Han Pu -- CICC -- Analyst

[Foreign language] Thanks for taking my questions. This is Han from CICC. I have two questions. First of all, could you please help break down the new repaying clients in region for the first quarter? And how about the mix of our full year guidance? Secondly, we see the operation cost per paying client went up a lot in the first quarter.

What would be the reason? And how do we see the trend in the coming quarters. Thanks.

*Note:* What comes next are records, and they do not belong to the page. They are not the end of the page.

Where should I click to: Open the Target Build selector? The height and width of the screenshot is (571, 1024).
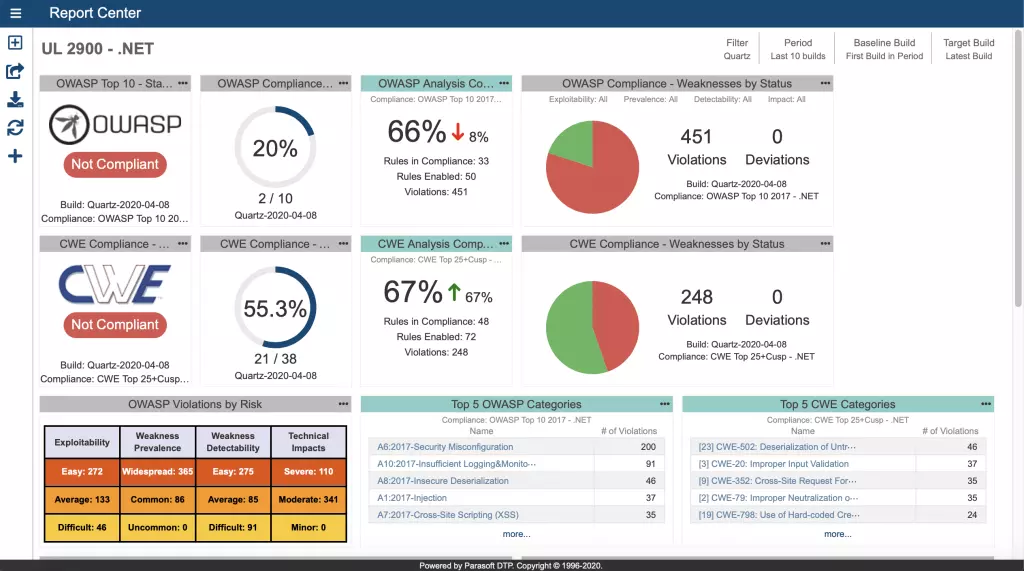(x=968, y=49)
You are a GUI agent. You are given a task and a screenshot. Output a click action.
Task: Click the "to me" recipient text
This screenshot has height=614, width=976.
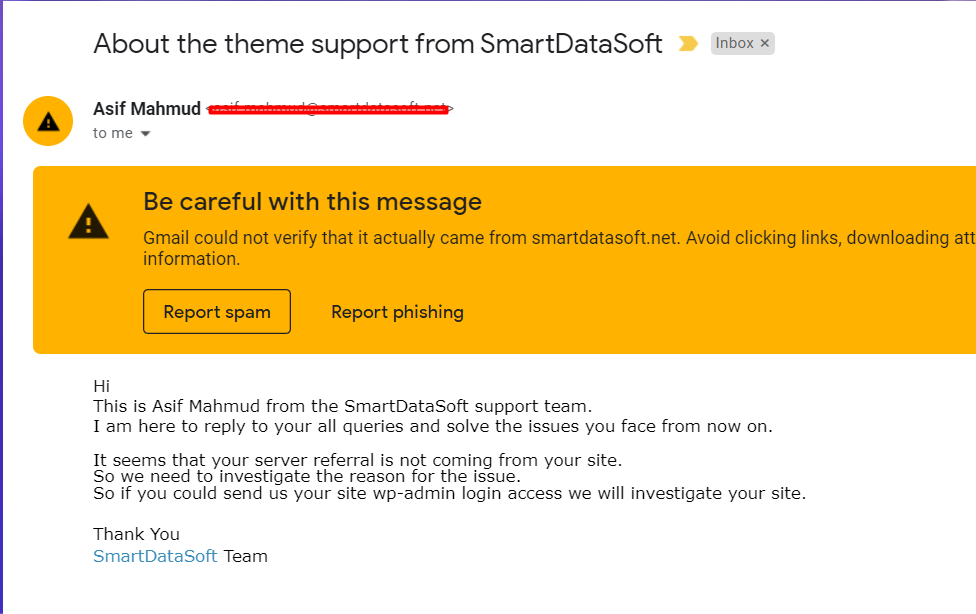pyautogui.click(x=113, y=133)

Wu Tianhua -- Chief Executive Officer and Director

[Foreign language]

John Zeng -- Chief Financial Officer

Let me translate. OK. So Pu Han, so to your first question, OK. So in the first quarter, about 15% of the funded accounts came from Mainland China, including ESOP clients.

80% came from Singapore and the rest 5% from Australia and New Zealand and the U.S. In total, 85% of the funding account this quarter is from outside of China. So our target is to acquire at least 100,000 newly funded accounts this year, we expect the distribution will be around 15% from Mainland China, 60% from Singapore, and the rest 25% from countries regions like Hong Kong, Australia, and the U.S.

Wu Tianhua -- Chief Executive Officer and Director

[Foreign language]

John Zeng -- Chief Financial Officer

OK. So in general, the market sentiment is weak, investors prefer to stay on the sideline. So customer account to funding account conversion rate will be lower, thus the CAC tends to be higher versus when market is more active. In addition to the market effect, we launched our service in Australia in the first quarter.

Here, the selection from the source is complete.